**EXERCISE:**
Whenever a line in the material below includes "height", copy that line.
[[ DATA FOR ANALYSIS open ]]
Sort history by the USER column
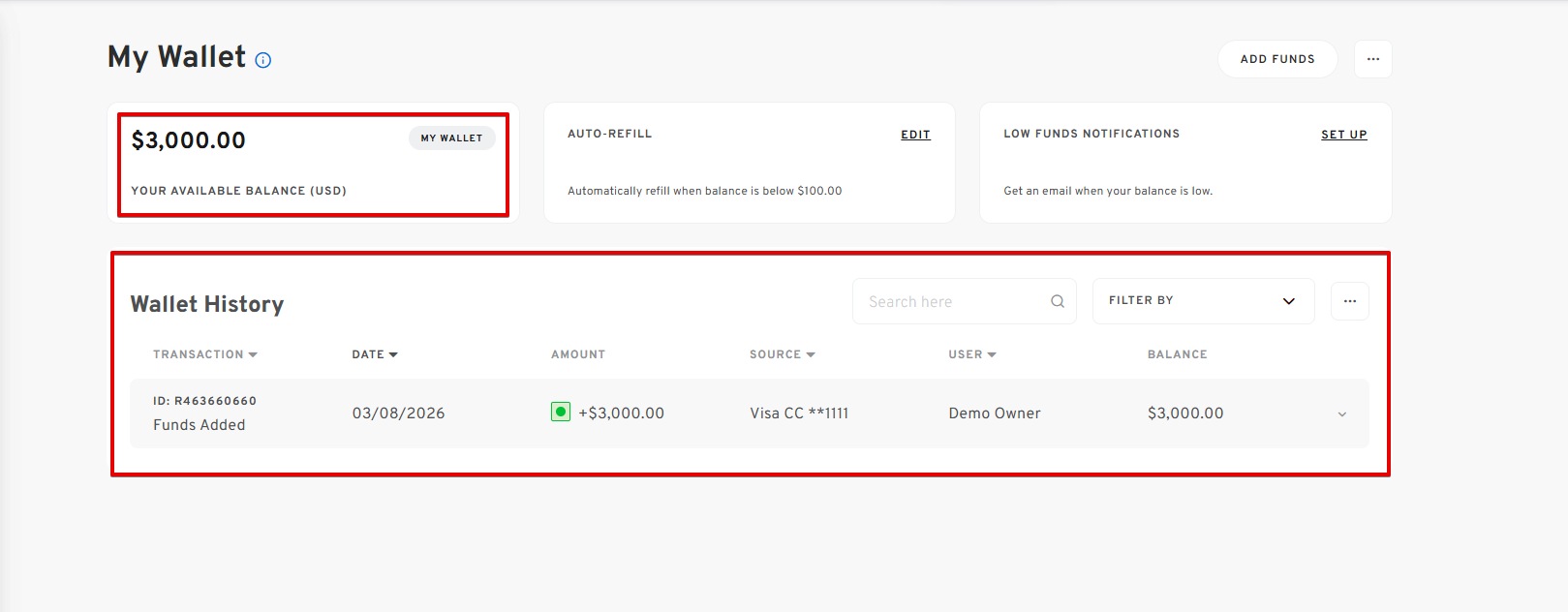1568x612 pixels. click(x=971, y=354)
[[ DATA FOR ANALYSIS closed ]]
[[ DATA FOR ANALYSIS open ]]
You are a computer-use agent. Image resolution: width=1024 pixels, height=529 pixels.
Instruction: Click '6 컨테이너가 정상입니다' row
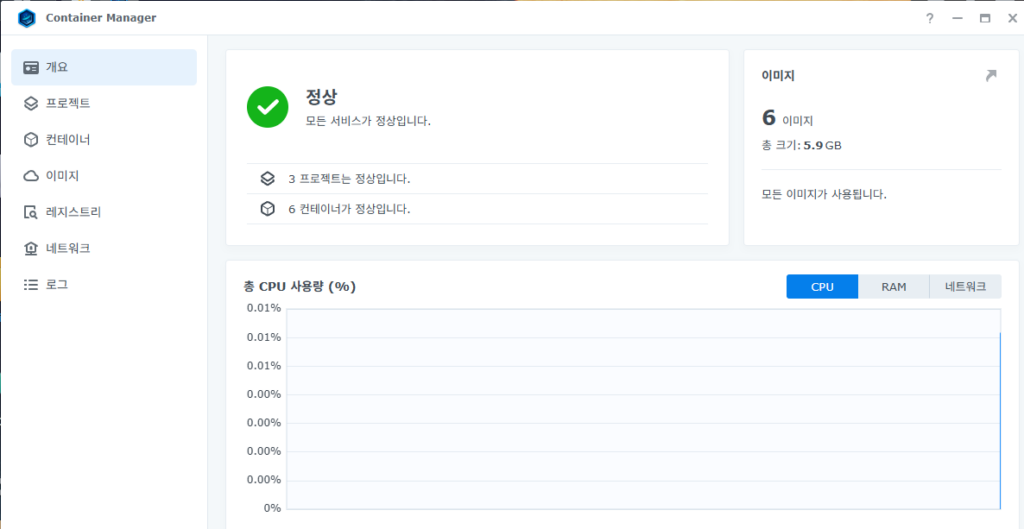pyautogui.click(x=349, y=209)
[[ DATA FOR ANALYSIS closed ]]
[[ DATA FOR ANALYSIS open ]]
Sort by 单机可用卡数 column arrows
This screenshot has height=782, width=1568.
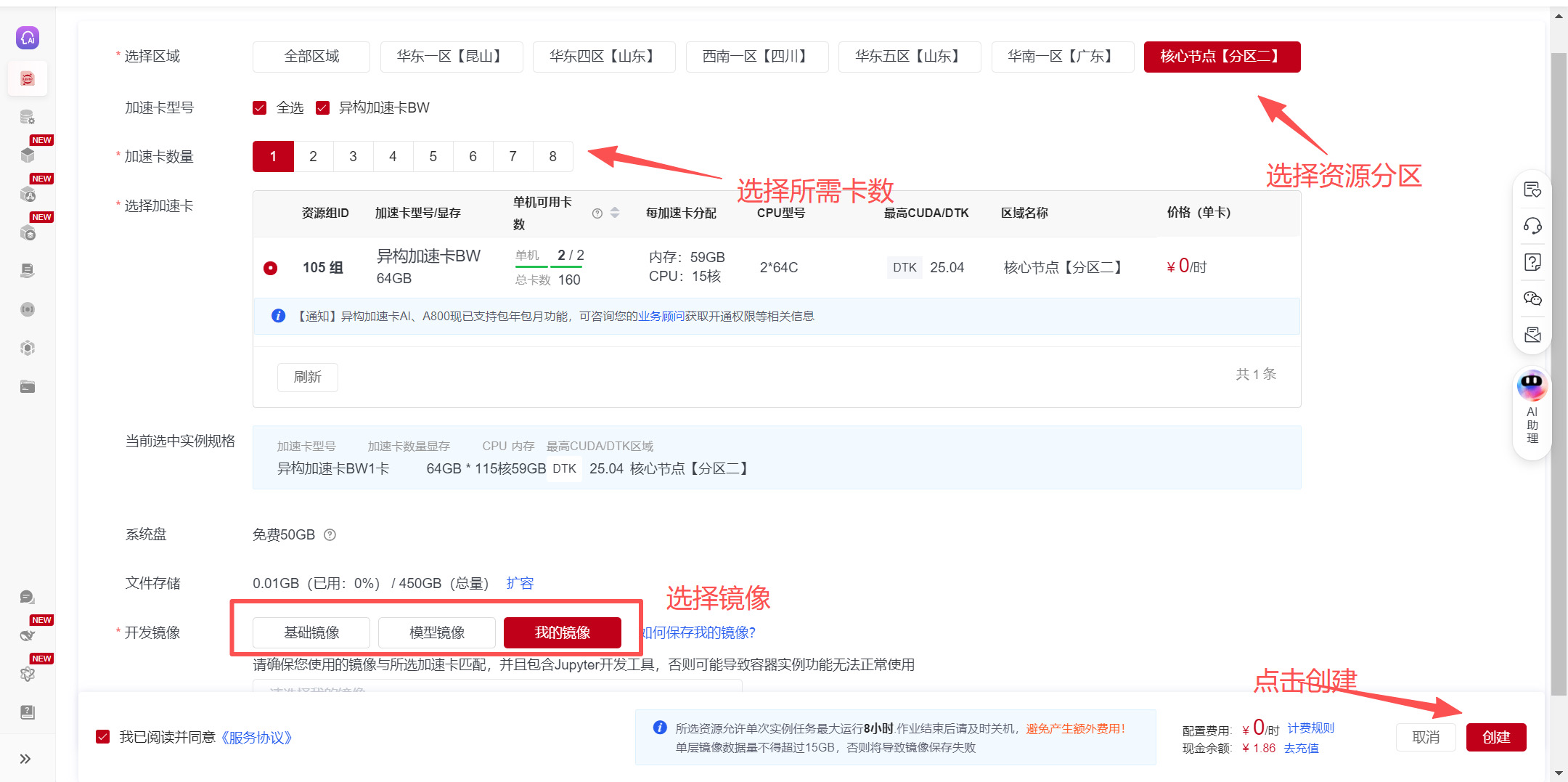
[[ DATA FOR ANALYSIS closed ]]
**ANSWER SECTION:**
You are a computer-use agent. Image resolution: width=1024 pixels, height=529 pixels.
This screenshot has height=782, width=1568.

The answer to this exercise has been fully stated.